Monotonic Clock and Wall Clock

In computing, clocks are used to measure time, but different types serve different purposes. This article explains the differences between monotonic clocks and wall clocks, with a focus on Go programming.

Monotonic Clock

A monotonic clock is an internal timer in a program used to measure elapsed time. It is not affected by user modifications to the system time, such as manual adjustments or NTP updates. This makes it ideal for measuring durations accurately.

Monotonic clocks ensure that time always moves forward, preventing issues like negative elapsed times due to clock changes.

Wall Clock

A wall clock, also known as the system clock or real-time clock, is the user-visible clock displayed by commands like date.
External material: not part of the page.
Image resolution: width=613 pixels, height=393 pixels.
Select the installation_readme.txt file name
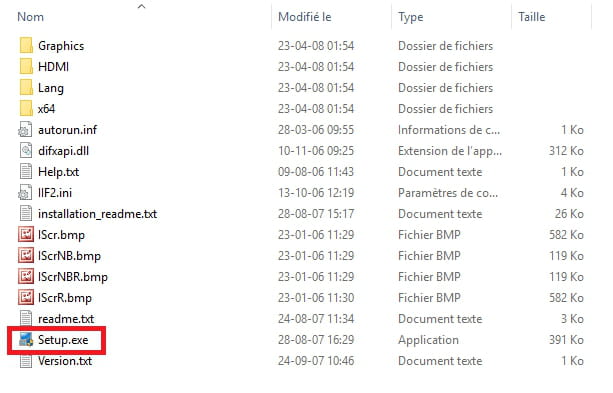point(97,214)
It can be adjusted by users or system administrators and may jump forward or backward due to daylight saving time changes or synchronization.

Wall clocks are suitable for displaying timestamps or scheduling events based on absolute time.

Key Differences

  • Monotonic Clock: Measures relative time (elapsed time). Immune to system time changes. Used for timeouts, profiling, and performance measurements.
  • Wall Clock: Measures absolute time. Affected by system time changes. Used for logging events with timestamps or scheduling.

Using Clocks in Go

Go’s time package provides functions for both types of clocks.

Wall Clock

package main

import (
    "fmt"
    "time"
)

func main() {
    now := time.Now() // Wall clock time
    fmt.Println("Current time:", now)
}

Monotonic Clock

Go automatically uses monotonic clocks for elapsed time measurements.

package main

import (
    "fmt"
    "time"
)

func main() {
    start := time.Now()
    // Simulate work
    time.Sleep(2 * time.Second)
    elapsed := time.Since(start) // Uses monotonic clock internally
    fmt.Println("Elapsed time:", elapsed)
}

time.Since() and time.Until() use monotonic clocks to ensure accurate measurements.

Important Points

  • Accuracy: Monotonic clocks provide precise elapsed time, unaffected by external changes.
  • Use Cases: Use monotonic for benchmarks, timeouts; use wall for user-facing timestamps.
  • Platform Differences: Implementation varies by OS, but Go abstracts this.
  • NTP and Adjustments: Wall clocks can cause issues in long-running programs; monotonic avoids this.
  • Best Practices: For critical timing, prefer monotonic clocks. Always consider time zones for wall clocks.

Conclusion

Understanding monotonic and wall clocks helps write reliable Go programs. Use the appropriate clock for your needs to avoid timing-related bugs.